The residual dyes from different sources are considered a wide variety of organic pollutants introduced into the natural water resources. One of the main sources with severe pollution problems worldwide is the textile industry and its dye-containing wastewaters. The aim of this study was the photocatalytic degradation of the azoic dye “Orange II” using Mn, Cu and Fe modified titania. The catalysts were prepared by two different methods, sol–gel and an impregnation method in a commercial titania (Degussa P25), after drying the samples were calcined at 400°C. The samples were characterized by BET method for surface area measurement (SBET), XRD, Raman spectroscopy, XPS, UV–vis spectroscopy by diffuse reflectance technique and its photocatalytic activity was evaluated in the degradation of the azo dye Orange II in aqueous solutions using the Langmuir–Hinshelwood model.
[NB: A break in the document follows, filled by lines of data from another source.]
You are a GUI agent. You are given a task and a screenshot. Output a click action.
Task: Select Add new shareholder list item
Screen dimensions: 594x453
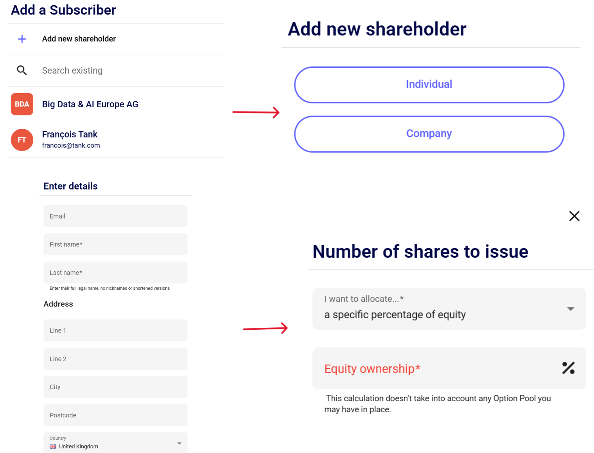pyautogui.click(x=79, y=39)
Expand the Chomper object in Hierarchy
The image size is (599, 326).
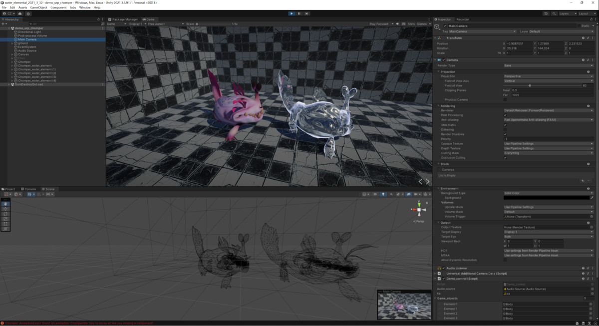tap(12, 62)
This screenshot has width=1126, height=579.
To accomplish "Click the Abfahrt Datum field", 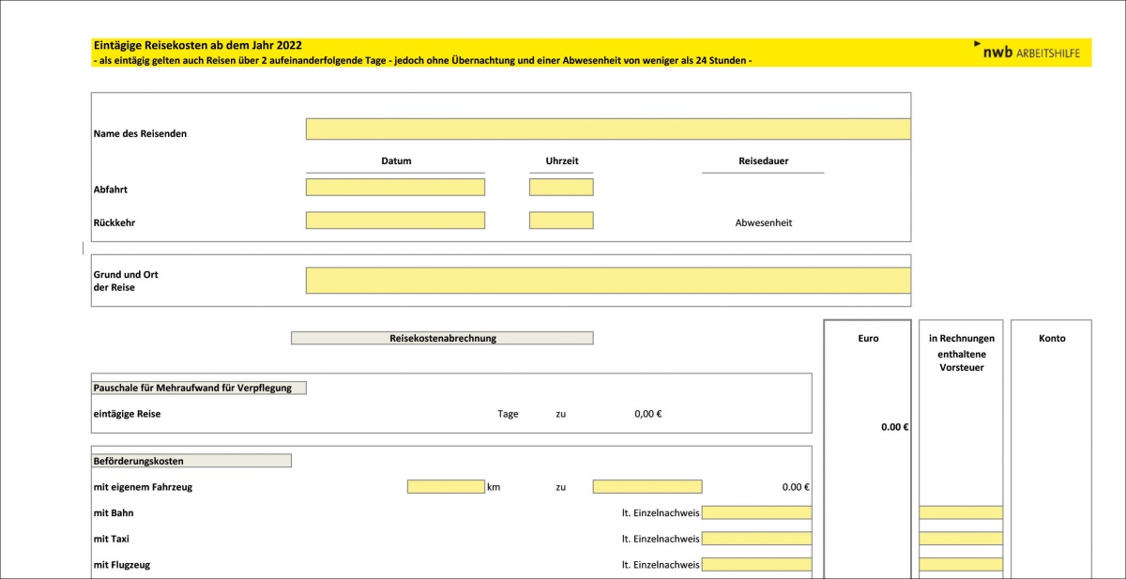I will 395,187.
The catalysts prepared by sol–gel method exhibit a larger surface area than the prepared by impregnation and the introduction of the oxides leads to a slight reduction of SBET. The sol–gel samples show lower photoactivity than the impregnated samples due to the presence of both anatase and rutile phases in these powders, the phase junction anatase–rutile facilitate transfer of the photogenerated electron from the conduction band of the rutile phase to the trapping sites on the anatase surface and prevents the electron–hole recombination and allows the holes generated to move to the surface of the catalyst. XRD, Raman, XPS and UV–Vis data show that the metallic cations are incorporated in the titania lattice in greater extend in SG samples while remain dispersed on the surface in impregnated samples. Although the entrance of metallic cations in solid solution enhance the photocatalytic activity due to the enhanced formation of electrons–hole pairs, at a high doping content, a large number of structural defects are induced serving as a recombination center of electron–hole pairs and sol–gel samples show higher photoactivity than impregnated samples, except in the case of Fe modified samples that shows the higher red shift with Eg=1.8eV and compensate the induced recombination center of electron–hole pairs.